(Word and element pointing data)
— start —

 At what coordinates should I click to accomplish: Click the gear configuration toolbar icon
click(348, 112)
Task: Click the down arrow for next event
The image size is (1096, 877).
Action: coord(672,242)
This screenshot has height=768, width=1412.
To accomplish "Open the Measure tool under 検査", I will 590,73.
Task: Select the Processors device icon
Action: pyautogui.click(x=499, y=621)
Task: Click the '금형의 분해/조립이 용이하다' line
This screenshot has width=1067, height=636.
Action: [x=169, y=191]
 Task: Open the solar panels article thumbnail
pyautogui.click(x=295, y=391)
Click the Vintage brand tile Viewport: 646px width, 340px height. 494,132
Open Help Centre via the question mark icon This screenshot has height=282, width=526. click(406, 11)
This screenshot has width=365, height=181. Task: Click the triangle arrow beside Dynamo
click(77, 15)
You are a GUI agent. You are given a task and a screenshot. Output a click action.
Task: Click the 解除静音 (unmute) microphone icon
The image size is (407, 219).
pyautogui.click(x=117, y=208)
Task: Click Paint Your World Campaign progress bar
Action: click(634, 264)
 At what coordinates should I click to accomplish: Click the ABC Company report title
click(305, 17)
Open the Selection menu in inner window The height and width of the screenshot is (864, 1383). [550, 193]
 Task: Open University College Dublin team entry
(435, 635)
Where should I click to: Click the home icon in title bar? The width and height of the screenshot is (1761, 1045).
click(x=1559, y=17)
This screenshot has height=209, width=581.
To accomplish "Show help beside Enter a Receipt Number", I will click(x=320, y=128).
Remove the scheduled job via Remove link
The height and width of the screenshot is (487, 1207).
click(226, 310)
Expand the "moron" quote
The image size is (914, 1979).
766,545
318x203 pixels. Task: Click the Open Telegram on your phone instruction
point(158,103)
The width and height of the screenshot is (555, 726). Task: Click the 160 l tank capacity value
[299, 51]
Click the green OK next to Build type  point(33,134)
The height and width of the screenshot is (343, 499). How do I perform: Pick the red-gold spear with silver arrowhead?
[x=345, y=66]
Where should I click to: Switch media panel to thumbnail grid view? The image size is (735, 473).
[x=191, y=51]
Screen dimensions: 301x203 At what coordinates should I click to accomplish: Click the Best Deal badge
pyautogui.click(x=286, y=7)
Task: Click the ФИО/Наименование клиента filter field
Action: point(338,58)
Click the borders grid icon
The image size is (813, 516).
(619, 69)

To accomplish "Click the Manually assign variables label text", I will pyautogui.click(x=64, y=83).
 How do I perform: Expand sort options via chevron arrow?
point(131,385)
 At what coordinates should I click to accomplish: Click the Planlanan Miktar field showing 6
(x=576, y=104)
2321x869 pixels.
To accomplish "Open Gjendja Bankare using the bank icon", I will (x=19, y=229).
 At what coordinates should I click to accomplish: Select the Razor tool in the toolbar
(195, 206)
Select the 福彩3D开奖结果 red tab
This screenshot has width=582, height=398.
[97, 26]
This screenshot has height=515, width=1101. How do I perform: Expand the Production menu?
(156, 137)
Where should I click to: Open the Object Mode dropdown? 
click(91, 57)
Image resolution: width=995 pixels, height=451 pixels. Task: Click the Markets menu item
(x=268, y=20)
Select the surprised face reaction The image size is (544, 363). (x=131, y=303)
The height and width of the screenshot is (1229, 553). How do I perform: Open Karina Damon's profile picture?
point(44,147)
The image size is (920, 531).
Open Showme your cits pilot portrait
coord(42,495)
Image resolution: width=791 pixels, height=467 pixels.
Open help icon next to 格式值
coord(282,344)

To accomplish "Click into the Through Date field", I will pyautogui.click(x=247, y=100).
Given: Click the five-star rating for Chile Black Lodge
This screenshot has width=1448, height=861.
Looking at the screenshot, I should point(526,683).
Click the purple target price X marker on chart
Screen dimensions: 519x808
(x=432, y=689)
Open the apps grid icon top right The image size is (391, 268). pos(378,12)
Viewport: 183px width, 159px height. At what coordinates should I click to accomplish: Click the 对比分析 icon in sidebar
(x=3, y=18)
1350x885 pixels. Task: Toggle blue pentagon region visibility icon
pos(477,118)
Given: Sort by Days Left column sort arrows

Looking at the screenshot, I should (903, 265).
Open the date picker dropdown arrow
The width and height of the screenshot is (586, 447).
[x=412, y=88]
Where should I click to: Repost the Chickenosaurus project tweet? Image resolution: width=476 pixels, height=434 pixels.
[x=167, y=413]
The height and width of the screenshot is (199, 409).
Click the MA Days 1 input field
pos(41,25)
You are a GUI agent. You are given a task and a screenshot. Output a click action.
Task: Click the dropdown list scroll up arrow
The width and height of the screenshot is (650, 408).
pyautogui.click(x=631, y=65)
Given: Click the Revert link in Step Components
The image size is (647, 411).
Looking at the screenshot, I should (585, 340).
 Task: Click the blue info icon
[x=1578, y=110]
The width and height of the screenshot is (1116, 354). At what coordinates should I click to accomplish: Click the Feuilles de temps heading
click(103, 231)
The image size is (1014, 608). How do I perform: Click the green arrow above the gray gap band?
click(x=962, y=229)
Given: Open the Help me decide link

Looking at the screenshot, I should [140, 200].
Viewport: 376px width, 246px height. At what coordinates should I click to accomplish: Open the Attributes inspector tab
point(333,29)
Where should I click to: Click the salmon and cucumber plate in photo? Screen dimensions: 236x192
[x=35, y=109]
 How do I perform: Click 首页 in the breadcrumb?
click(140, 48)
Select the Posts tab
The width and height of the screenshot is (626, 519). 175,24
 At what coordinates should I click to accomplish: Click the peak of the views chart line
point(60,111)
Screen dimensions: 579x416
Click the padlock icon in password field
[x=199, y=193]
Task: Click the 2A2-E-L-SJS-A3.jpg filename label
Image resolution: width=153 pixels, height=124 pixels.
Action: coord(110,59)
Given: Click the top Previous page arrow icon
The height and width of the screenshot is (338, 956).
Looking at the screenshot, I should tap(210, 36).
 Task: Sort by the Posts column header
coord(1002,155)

— end —

=== Stated goal ===
Rewrite the data above as a numbered list, omitting any blank lines.

=== Result of this exercise ===
1.  At what coordinates should I click to accomplish: Click the gear configuration toolbar icon
2. click(348, 112)
3. Task: Click the down arrow for next event
4. The image size is (1096, 877).
5. Action: coord(672,242)
6. This screenshot has height=768, width=1412.
7. To accomplish "Open the Measure tool under 検査", I will 590,73.
8. Task: Select the Processors device icon
9. Action: pyautogui.click(x=499, y=621)
10. Task: Click the '금형의 분해/조립이 용이하다' line
11. This screenshot has width=1067, height=636.
12. Action: [x=169, y=191]
13.  Task: Open the solar panels article thumbnail
14. pyautogui.click(x=295, y=391)
15. Click the Vintage brand tile Viewport: 646px width, 340px height. 494,132
16. Open Help Centre via the question mark icon This screenshot has height=282, width=526. click(406, 11)
17. This screenshot has width=365, height=181. Task: Click the triangle arrow beside Dynamo
18. click(77, 15)
19. You are a GUI agent. You are given a task and a screenshot. Output a click action.
20. Task: Click the 解除静音 (unmute) microphone icon
21. The image size is (407, 219).
22. pyautogui.click(x=117, y=208)
23. Task: Click Paint Your World Campaign progress bar
24. Action: click(634, 264)
25.  At what coordinates should I click to accomplish: Click the ABC Company report title
26. click(305, 17)
27. Open the Selection menu in inner window The height and width of the screenshot is (864, 1383). [550, 193]
28.  Task: Open University College Dublin team entry
29. (435, 635)
30. Where should I click to: Click the home icon in title bar? The width and height of the screenshot is (1761, 1045).
31. click(x=1559, y=17)
32. This screenshot has height=209, width=581.
33. To accomplish "Show help beside Enter a Receipt Number", I will click(x=320, y=128).
34. Remove the scheduled job via Remove link
35. The height and width of the screenshot is (487, 1207).
36. click(226, 310)
37. Expand the "moron" quote
38. The image size is (914, 1979).
39. 766,545
40. 318x203 pixels. Task: Click the Open Telegram on your phone instruction
41. point(158,103)
42. The width and height of the screenshot is (555, 726). Task: Click the 160 l tank capacity value
43. [299, 51]
44. Click the green OK next to Build type  point(33,134)
45. The height and width of the screenshot is (343, 499). How do I perform: Pick the red-gold spear with silver arrowhead?
46. [x=345, y=66]
47. Where should I click to: Switch media panel to thumbnail grid view? The image size is (735, 473).
48. [x=191, y=51]
49. Screen dimensions: 301x203 At what coordinates should I click to accomplish: Click the Best Deal badge
50. pyautogui.click(x=286, y=7)
51. Task: Click the ФИО/Наименование клиента filter field
52. Action: point(338,58)
53. Click the borders grid icon
54. The image size is (813, 516).
55. (619, 69)
56. To accomplish "Click the Manually assign variables label text", I will pyautogui.click(x=64, y=83).
57.  How do I perform: Expand sort options via chevron arrow?
58. point(131,385)
59.  At what coordinates should I click to accomplish: Click the Planlanan Miktar field showing 6
60. (x=576, y=104)
61. 2321x869 pixels.
62. To accomplish "Open Gjendja Bankare using the bank icon", I will (x=19, y=229).
63.  At what coordinates should I click to accomplish: Select the Razor tool in the toolbar
64. (195, 206)
65. Select the 福彩3D开奖结果 red tab
66. This screenshot has width=582, height=398.
67. [97, 26]
68. This screenshot has height=515, width=1101. How do I perform: Expand the Production menu?
69. (156, 137)
70. Where should I click to: Open the Object Mode dropdown? 
71. click(91, 57)
72. Image resolution: width=995 pixels, height=451 pixels. Task: Click the Markets menu item
73. (x=268, y=20)
74. Select the surprised face reaction The image size is (544, 363). (x=131, y=303)
75. The height and width of the screenshot is (1229, 553). How do I perform: Open Karina Damon's profile picture?
76. point(44,147)
77. The image size is (920, 531).
78. Open Showme your cits pilot portrait
79. coord(42,495)
80. Image resolution: width=791 pixels, height=467 pixels.
81. Open help icon next to 格式值
82. coord(282,344)
83. To accomplish "Click into the Through Date field", I will pyautogui.click(x=247, y=100).
84. Given: Click the five-star rating for Chile Black Lodge
85. This screenshot has width=1448, height=861.
86. Looking at the screenshot, I should point(526,683).
87. Click the purple target price X marker on chart
88. Screen dimensions: 519x808
89. (x=432, y=689)
90. Open the apps grid icon top right The image size is (391, 268). pos(378,12)
91. Viewport: 183px width, 159px height. At what coordinates should I click to accomplish: Click the 对比分析 icon in sidebar
92. (x=3, y=18)
93. 1350x885 pixels. Task: Toggle blue pentagon region visibility icon
94. pos(477,118)
95. Given: Sort by Days Left column sort arrows
96. Looking at the screenshot, I should (903, 265).
97. Open the date picker dropdown arrow
98. The width and height of the screenshot is (586, 447).
99. [x=412, y=88]
100. Where should I click to: Repost the Chickenosaurus project tweet? Image resolution: width=476 pixels, height=434 pixels.
101. [x=167, y=413]
102. The height and width of the screenshot is (199, 409).
103. Click the MA Days 1 input field
104. pos(41,25)
105. You are a GUI agent. You are given a task and a screenshot. Output a click action.
106. Task: Click the dropdown list scroll up arrow
107. The width and height of the screenshot is (650, 408).
108. pyautogui.click(x=631, y=65)
109. Given: Click the Revert link in Step Components
110. The image size is (647, 411).
111. Looking at the screenshot, I should (585, 340).
112.  Task: Click the blue info icon
113. [x=1578, y=110]
114. The width and height of the screenshot is (1116, 354). At what coordinates should I click to accomplish: Click the Feuilles de temps heading
115. click(103, 231)
116. The image size is (1014, 608). How do I perform: Click the green arrow above the gray gap band?
117. click(x=962, y=229)
118. Given: Open the Help me decide link
119. Looking at the screenshot, I should [140, 200].
120. Viewport: 376px width, 246px height. At what coordinates should I click to accomplish: Open the Attributes inspector tab
121. point(333,29)
122. Where should I click to: Click the salmon and cucumber plate in photo? Screen dimensions: 236x192
123. [x=35, y=109]
124.  How do I perform: Click 首页 in the breadcrumb?
125. click(140, 48)
126. Select the Posts tab
127. The width and height of the screenshot is (626, 519). 175,24
128.  At what coordinates should I click to accomplish: Click the peak of the views chart line
129. point(60,111)
130. Screen dimensions: 579x416
131. Click the padlock icon in password field
132. [x=199, y=193]
133. Task: Click the 2A2-E-L-SJS-A3.jpg filename label
134. Image resolution: width=153 pixels, height=124 pixels.
135. Action: coord(110,59)
136. Given: Click the top Previous page arrow icon
137. The height and width of the screenshot is (338, 956).
138. Looking at the screenshot, I should tap(210, 36).
139.  Task: Sort by the Posts column header
140. coord(1002,155)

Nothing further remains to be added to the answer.